The most thrilling and delightful moment of any school day is opening up your baon during breaks. There is always so much excitement in unveiling your homemade meal and snacks housed inside matching heat-insulating containers. Because preparing packed meals is an age-old tradition of showing parental love, loved ones pour effort into curating a nutritious meal accompanied by a selection of side dishes, desserts, and beverages daily; it reminds us that we are being taken care of, even from far away.

Baon plays a significant role in a Filipino childhood. Almost every Filipino child comes to school with baon made especially for them by their parents or household helpers. Even Filipinos in the labor force continue to bring baon for varying reasons: to save money, recycle leftovers, cater to personal taste, or attend to special needs. Nonetheless, eating your baon is a heart-warming experience that allows Filipinos to bring a piece of home along with them wherever they go.

Even other cultures practice making packed lunch. In Japan, mothers create bento--Japanese meals in partitioned boxes. Because of the popularity of bento, trends have emerged, such as the Kyaraben, or character-themed bento. Naturally, Japanese parents and students began competing for who had the cutest and tastiest bento, and this is similar to what I have witnessed in my own childhood. I remember seeing my classmates sharing their snacks and lunches. They would compare and boast about their parents' or yayas’ cooking. In my case, I never had the chance to join in the competition or indulge in homemade cooking. Up until this day, I have never brought any baon to school.
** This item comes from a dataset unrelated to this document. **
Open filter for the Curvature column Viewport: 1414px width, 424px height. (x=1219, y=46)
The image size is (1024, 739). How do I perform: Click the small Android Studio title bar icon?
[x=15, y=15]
For a long time, I envied others. As trivial or petty as it may seem, not having baon became a problem for my grade school self. During that time, I had to sit in a separate cafeteria away from my friends because the kids who bought food were assigned to sit elsewhere. You could consider me spoiled, but I wanted to experience something most kids did. I had food at home, so what made it so hard to bring some with me to school?

Now that I am on my final year in high school I have come to realize the benefits of purchasing my own food. Since I spent on food everyday, I learned to budget my allowance at a young age. Over the years, I learned to practice self-control whenever I wanted to eat more greasy fries and drink sweetened beverages. I have tasted the strangest viands at the school cafeterias, and I have repeatedly satiated myself over my latest delicious discoveries. Despite the struggles, I am thankful that I have never had baon because of what I have learned. Not to mention, I never had to experience eating cold food.